By Elyse Jarvis, Account Coordinator
Google announces it will no longer offer the Position Preference feature for its popular PPC advertising platform, AdWords.
Google announced this month that it will be discontinuing its Position Preference feature in AdWords. The search giant will replace Position Preference with an Automated Rules function that allows for automatic changes to a keyword’s bid, budget or status based on user specifications.
Position Preference has allowed users to designate desired placement for keywords and limits ads from appearing when bids were not high enough to secure the user’s preferred placement. For instance, if position one was selected as the intended placement, ads matching a user search query would only appear if the bid for the keyword was high enough to place it in position one.
While this capability was helpful for bid management, Google explained on its blog that it is important to understand that there are two processes effecting positioning, and that understanding these features is key to using positioning functions as success measurements for Google ads.

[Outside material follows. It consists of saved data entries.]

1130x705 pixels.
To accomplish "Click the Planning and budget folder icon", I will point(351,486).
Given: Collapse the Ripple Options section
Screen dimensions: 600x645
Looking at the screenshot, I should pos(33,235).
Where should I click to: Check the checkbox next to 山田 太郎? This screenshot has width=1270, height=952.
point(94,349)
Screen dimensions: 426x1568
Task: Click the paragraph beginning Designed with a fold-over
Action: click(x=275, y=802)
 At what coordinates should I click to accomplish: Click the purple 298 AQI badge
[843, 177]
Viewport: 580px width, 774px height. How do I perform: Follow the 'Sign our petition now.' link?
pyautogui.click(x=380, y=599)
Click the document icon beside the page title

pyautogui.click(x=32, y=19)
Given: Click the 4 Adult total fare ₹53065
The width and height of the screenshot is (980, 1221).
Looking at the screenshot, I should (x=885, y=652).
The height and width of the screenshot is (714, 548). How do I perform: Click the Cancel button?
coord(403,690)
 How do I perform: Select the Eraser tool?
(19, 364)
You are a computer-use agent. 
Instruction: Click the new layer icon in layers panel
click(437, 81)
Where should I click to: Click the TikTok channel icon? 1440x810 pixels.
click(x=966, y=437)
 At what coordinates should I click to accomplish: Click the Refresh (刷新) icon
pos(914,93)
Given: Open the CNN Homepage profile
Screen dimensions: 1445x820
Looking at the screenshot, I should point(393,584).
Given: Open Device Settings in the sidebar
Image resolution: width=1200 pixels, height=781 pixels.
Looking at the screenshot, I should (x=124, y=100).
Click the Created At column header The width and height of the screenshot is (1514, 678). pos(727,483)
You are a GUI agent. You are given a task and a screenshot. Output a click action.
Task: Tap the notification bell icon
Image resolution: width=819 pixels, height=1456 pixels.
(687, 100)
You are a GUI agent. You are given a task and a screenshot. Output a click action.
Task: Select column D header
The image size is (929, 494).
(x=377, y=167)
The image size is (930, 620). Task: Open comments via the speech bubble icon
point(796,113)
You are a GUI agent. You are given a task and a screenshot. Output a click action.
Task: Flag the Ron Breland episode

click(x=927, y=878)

According to Google’s Chief Economist Hal Varian on Google’s blog, the term page position refers to an ad’s location on the search results page. An ad’s auction position is its position in the auction for top positioning for a search query—which is essentially based on the bid for the keyword and the quality score. The average position AdWords reports is based on the auction position.
It is vital to understand the difference between the two. Although bidding high enough and maintaining a quality score high enough to secure auction position one will always mean your ad is the first shown on a search results page, the ad can be displayed in two different page positions on the page. The first position (shown in the top photo below) is the first ad above search results. The ad can also appear as the first ad on the right-hand side of results (shown in the lower photo). Ads appearing above search results typically encourage more user interaction.
Varian notes that the difference between the terms can produce “some seemingly paradoxical outcomes.” For example, increasing a bid can improve the page position but not the auction position when competition for the term is low. Even if AdWords reports that an ad’s average position is number one, if there are a limited number of other ads appearing for the search query, the ad might be appearing in page position one on the right-hand side. To raise your page position to the location above search results, the bid needs to be increased, even if the position in the auction remains one.
So does it matter to us that Google is doing away with Position Preference? Not really. As Varian explains, positioning is more of a “distribution of outcomes.” The way Google reports the Average Position is the result of so many variables that it is difficult to fully measure and results are always unpredictable.